Figure 2. Representative images from device capture IHC for cortical tissue compared to no primary antibody controls. NeuN was used to label neurons (A), GFAP labeled activated astrocytes (C), and CD68 labeled reactive microglia/macrophages (E). IHC worked with minimal non-specific binding (B,D,F).
NeuN Labeling of Neurons
NeuN labeling displayed a decrease in intensity near implanted devices; however, there appeared to be a recovery in NeuN intensity with time of implant (Figure 3), regardless of whether or not the probe was coated with a-SiC. A three-way mixed ANOVA of NeuN revealed that there was a significant main effect of distance [F(5.077, 55.85) = 5.67, p < 0.001], indicating that there was less NeuN intensity proximal to devices and this observation was independent of implanted material or time point. Planned contrasts determined that the reduction in NeuN labeling was located 0–30 μm from the device edge compared to 100 μm away (Figure 4A). Mean NeuN intensity from 0 to 30 μm was 86% of the intensity measured at distal locations (100 μm) from the device edge for both experimental and control probes. There was also a significant main effect of time on NeuN fluorescence intensity [F(1, 11) = 6.85, p < 0.05]. Tissue implanted for 8 weeks had 30% more NeuN labeling compared to tissue implanted for 4 weeks regardless of material or distance from the device (Figure 4B). There was no main effect of material or interaction effects between material, distance, or time on NeuN fluorescence intensity. These data suggest that a-SiC coated devices did not differ from uncoated Si devices with respect to the density of proximal neurons.
Figure 3. Representative images labeling neurons (NeuN) in cortical tissue implanted with Si (A,C) and a-SiC (B,D) for 4 (A,B) and 8 weeks (C,D). There was less NeuN intensity near implanted devices, but an overall increase in labeling from 4 to 8 weeks.
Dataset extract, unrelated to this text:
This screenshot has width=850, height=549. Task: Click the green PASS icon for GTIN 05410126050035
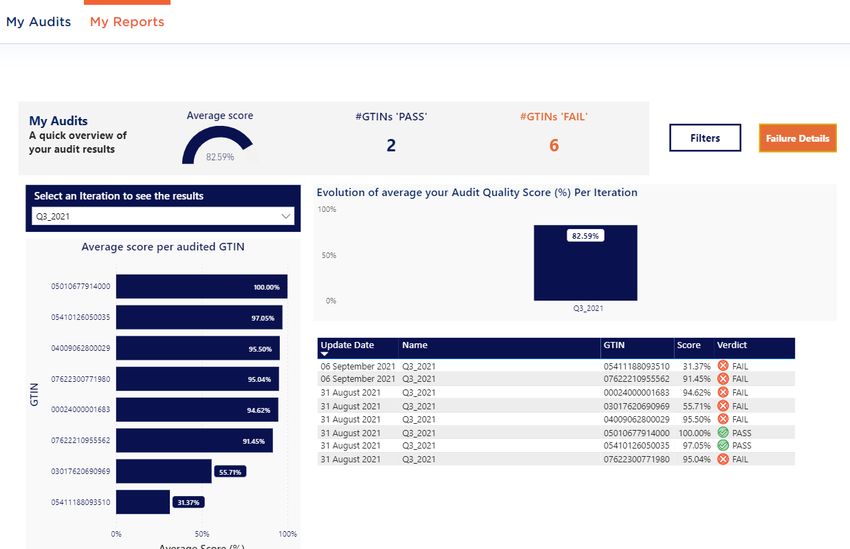pos(723,446)
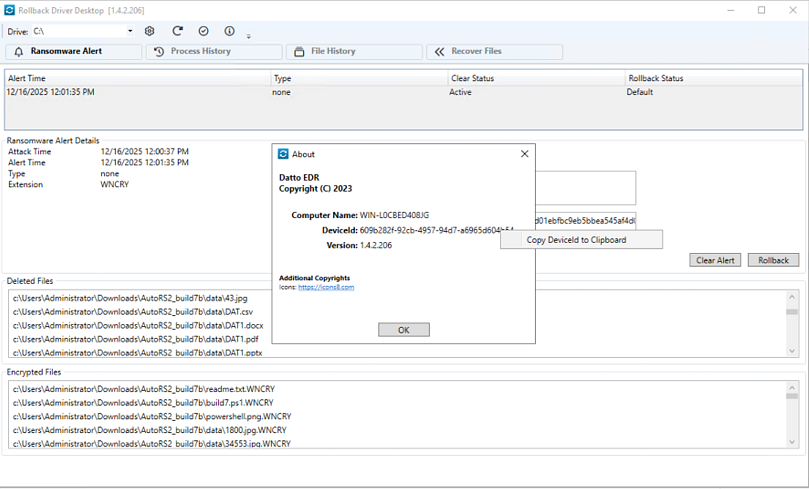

Figure 4. Normalized NeuN fluorescence intensity as a function of distance from the device edge for tissue implanted with Si (red) and a-SiC (blue) probes for either 4 (dotted) or 8 weeks (solid). There was a significant effect of distance such that tissue 0–30 μm had significantly less NeuN labeling compared to tissue 100 μm away, regardless of material or time of implant (A). There was also a main effect of time on NeuN fluorescence intensity. Tissue implanted for 8 weeks had more neurons overall compared to tissue implanted for 4 weeks regardless of material (B). Data are mean ± SEM, *denotes p < 0.05.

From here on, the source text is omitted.